8 1/4% Senior Subordinated Notes Due 2011

      On April 3, 2003, we issued $125 million in additional principal amount of our 8 1/4% Senior Subordinated Notes Due 2011 pursuant to Rule 144A and Regulation S under the Securities Act of 1933 (the “Securities Act”) at a price of 106% of the principal amount, with accrued interest from November 1, 2002. The 2003 notes were issued as additional debt securities under the indenture pursuant to which, on November 5, 2001, we issued $275 million of 8 1/4% Senior Subordinated Notes Due 2011 and on December 17, 2002, we issued $300 million of 8 1/4% Senior Subordinated Notes Due 2011. All of the 2001, 2002 and 2003 notes were subsequently exchanged on March 14, 2002, March 12, 2003 and March 17, 2004 respectively, for equal principal amounts of notes having substantially identical terms and registered under the Securities Act.

      The notes are senior subordinated unsecured obligations of Westport and are fully and unconditionally guaranteed on a senior subordinated basis by some of our existing and future restricted subsidiaries. The notes mature on November 1, 2011. We pay interest on the notes semiannually on May 1 and November 1. The interest payment due on May 1, 2004 will include additional interest of 0.5% per annum payable on the exchange notes issued on March 17, 2004 and accruing from November 1, 2003 to March 17, 2004, the date we consummated the exchange offer with respect to the 2003 notes. We are entitled to redeem the notes in whole or in part on or after November 1, 2006 for the redemption price set forth in the notes. Prior to November 1, 2006, we are entitled to redeem the notes, in whole but not in part, at a redemption price equal to the principal amount of the notes plus a premium. There is no sinking fund for the notes.

#### Record set

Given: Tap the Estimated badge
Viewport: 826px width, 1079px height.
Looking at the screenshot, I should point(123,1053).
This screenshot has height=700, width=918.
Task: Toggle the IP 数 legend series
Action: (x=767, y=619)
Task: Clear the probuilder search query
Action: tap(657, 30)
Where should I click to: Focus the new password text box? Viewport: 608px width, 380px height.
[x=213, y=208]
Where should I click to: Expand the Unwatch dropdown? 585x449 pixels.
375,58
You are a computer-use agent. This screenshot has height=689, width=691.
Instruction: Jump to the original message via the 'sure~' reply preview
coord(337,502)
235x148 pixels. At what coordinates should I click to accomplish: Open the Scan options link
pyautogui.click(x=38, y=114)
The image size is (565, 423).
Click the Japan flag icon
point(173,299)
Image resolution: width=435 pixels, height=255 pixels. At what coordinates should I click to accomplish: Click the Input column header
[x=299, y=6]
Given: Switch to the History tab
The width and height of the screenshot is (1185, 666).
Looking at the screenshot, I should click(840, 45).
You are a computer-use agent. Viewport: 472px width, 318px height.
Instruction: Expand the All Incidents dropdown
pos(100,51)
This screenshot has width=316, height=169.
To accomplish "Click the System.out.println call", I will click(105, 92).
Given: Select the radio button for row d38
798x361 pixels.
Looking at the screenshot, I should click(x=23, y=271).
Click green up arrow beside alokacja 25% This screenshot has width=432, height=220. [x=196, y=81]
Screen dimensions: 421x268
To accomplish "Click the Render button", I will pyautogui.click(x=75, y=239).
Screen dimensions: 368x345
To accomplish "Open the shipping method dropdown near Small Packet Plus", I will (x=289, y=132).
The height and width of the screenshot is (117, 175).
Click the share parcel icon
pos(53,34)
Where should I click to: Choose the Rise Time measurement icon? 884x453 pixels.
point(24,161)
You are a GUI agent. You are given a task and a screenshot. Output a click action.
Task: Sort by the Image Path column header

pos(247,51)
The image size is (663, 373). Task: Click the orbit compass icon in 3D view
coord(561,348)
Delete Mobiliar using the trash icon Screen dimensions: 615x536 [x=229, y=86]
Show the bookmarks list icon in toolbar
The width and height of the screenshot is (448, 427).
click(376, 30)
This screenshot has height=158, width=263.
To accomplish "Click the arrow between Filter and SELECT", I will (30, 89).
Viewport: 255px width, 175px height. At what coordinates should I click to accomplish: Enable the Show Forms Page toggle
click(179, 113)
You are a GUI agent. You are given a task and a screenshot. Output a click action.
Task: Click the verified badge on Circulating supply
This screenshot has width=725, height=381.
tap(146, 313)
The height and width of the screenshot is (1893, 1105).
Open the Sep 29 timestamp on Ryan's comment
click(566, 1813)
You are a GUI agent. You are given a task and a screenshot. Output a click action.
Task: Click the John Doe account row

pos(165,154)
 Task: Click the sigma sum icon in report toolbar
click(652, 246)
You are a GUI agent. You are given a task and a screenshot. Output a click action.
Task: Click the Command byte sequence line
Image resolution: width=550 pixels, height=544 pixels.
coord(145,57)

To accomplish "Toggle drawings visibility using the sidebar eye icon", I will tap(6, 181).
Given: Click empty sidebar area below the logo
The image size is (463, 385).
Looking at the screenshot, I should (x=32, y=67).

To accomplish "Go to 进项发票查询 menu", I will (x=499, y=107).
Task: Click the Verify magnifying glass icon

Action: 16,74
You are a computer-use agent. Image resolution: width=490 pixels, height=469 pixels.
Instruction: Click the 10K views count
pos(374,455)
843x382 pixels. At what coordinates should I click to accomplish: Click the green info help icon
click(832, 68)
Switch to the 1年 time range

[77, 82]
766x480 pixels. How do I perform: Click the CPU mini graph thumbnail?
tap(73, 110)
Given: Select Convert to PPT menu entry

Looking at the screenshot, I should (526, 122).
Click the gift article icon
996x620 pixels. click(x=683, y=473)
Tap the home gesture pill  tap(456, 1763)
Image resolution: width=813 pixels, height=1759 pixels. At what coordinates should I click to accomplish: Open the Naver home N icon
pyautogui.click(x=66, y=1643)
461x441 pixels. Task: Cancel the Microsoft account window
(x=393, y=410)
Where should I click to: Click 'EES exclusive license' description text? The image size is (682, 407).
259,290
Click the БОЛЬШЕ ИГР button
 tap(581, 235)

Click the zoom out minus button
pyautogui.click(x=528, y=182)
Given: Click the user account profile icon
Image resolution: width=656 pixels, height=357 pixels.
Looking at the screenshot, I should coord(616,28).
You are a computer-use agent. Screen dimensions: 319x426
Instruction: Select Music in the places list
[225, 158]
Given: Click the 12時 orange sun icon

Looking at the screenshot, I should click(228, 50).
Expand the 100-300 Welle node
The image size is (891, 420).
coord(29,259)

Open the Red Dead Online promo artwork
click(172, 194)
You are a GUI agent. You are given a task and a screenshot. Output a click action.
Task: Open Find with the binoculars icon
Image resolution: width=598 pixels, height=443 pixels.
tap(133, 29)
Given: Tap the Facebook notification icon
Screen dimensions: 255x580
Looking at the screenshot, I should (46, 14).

#### Brief
Return the part of the notes passage above from "On April 3, 2003, we" up to and including "the Securities Act.", copied word for word.

#### Task output
On April 3, 2003, we issued $125 million in additional principal amount of our 8 1/4% Senior Subordinated Notes Due 2011 pursuant to Rule 144A and Regulation S under the Securities Act of 1933 (the “Securities Act”) at a price of 106% of the principal amount, with accrued interest from November 1, 2002. The 2003 notes were issued as additional debt securities under the indenture pursuant to which, on November 5, 2001, we issued $275 million of 8 1/4% Senior Subordinated Notes Due 2011 and on December 17, 2002, we issued $300 million of 8 1/4% Senior Subordinated Notes Due 2011. All of the 2001, 2002 and 2003 notes were subsequently exchanged on March 14, 2002, March 12, 2003 and March 17, 2004 respectively, for equal principal amounts of notes having substantially identical terms and registered under the Securities Act.